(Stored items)
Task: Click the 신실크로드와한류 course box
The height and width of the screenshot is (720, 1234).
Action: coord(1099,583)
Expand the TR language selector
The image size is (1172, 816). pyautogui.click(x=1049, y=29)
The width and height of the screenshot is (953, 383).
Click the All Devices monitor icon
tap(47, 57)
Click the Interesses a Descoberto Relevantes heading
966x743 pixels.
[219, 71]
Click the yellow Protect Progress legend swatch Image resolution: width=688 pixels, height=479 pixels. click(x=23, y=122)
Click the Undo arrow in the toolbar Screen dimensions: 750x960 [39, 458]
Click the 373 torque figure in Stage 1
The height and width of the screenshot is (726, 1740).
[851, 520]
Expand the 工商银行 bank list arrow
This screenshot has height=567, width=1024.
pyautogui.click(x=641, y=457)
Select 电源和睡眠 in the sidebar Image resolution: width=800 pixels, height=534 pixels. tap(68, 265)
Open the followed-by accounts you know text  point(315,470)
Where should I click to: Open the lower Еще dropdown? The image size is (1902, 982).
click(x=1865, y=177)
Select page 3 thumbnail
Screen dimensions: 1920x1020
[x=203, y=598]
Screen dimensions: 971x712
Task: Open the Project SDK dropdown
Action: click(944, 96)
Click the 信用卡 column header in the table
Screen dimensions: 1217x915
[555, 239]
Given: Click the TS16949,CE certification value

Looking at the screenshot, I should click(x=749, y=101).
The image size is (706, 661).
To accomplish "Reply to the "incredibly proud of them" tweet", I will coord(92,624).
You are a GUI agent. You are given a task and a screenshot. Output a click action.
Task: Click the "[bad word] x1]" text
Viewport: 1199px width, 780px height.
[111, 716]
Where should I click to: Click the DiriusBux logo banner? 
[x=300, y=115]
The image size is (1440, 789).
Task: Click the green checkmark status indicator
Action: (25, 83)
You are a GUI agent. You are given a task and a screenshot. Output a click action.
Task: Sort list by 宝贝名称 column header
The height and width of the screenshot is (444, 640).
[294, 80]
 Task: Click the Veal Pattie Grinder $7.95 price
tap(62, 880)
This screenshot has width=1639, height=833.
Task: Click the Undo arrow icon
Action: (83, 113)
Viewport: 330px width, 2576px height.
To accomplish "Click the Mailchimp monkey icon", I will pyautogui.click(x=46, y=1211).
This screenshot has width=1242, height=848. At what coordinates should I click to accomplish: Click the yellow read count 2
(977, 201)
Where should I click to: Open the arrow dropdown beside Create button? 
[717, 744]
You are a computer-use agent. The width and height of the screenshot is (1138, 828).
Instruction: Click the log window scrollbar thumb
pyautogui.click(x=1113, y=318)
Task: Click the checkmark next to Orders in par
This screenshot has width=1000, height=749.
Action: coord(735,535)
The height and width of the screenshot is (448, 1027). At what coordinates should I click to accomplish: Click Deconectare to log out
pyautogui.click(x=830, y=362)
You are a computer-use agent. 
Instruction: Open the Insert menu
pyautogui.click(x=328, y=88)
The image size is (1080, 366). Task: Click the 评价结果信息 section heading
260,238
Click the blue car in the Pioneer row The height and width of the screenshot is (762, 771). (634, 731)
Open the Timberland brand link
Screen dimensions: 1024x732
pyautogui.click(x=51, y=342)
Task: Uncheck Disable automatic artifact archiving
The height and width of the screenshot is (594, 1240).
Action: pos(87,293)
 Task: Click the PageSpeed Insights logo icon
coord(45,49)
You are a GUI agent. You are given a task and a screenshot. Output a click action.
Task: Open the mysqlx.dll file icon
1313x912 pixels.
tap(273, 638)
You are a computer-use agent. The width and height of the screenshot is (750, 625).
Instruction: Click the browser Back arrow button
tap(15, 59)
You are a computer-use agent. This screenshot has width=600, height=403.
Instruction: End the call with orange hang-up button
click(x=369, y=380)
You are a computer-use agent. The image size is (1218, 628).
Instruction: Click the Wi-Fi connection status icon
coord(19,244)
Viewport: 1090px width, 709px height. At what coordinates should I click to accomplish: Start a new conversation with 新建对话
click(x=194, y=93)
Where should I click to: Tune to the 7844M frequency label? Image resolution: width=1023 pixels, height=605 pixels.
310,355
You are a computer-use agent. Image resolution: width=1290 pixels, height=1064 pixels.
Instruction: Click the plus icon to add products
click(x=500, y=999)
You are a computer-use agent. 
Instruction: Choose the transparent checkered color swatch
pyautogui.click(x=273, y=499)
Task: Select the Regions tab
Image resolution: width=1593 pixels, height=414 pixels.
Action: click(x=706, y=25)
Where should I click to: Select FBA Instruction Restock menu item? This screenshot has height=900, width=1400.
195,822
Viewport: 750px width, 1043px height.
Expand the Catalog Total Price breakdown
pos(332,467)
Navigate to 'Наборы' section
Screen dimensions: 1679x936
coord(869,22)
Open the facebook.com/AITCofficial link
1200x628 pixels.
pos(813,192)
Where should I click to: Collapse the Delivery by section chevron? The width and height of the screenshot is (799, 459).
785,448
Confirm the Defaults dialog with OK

Goal of the exercise: If a line in the entries holds the string "agent", copy it.

Your response:
You are a GUI agent. You are given a task and a screenshot. Output a click action.
You are a GUI agent. You are given a task and a screenshot. Output a click action.
You are a computer-use agent. The width and height of the screenshot is (1138, 828).
You are a computer-use agent. 
You are a GUI agent. You are given a task and a screenshot. Output a click action.
You are a computer-use agent. The width and height of the screenshot is (750, 625).
You are a computer-use agent. This screenshot has width=600, height=403.
You are a computer-use agent. The image size is (1218, 628).
You are a computer-use agent. Image resolution: width=1290 pixels, height=1064 pixels.
You are a computer-use agent. 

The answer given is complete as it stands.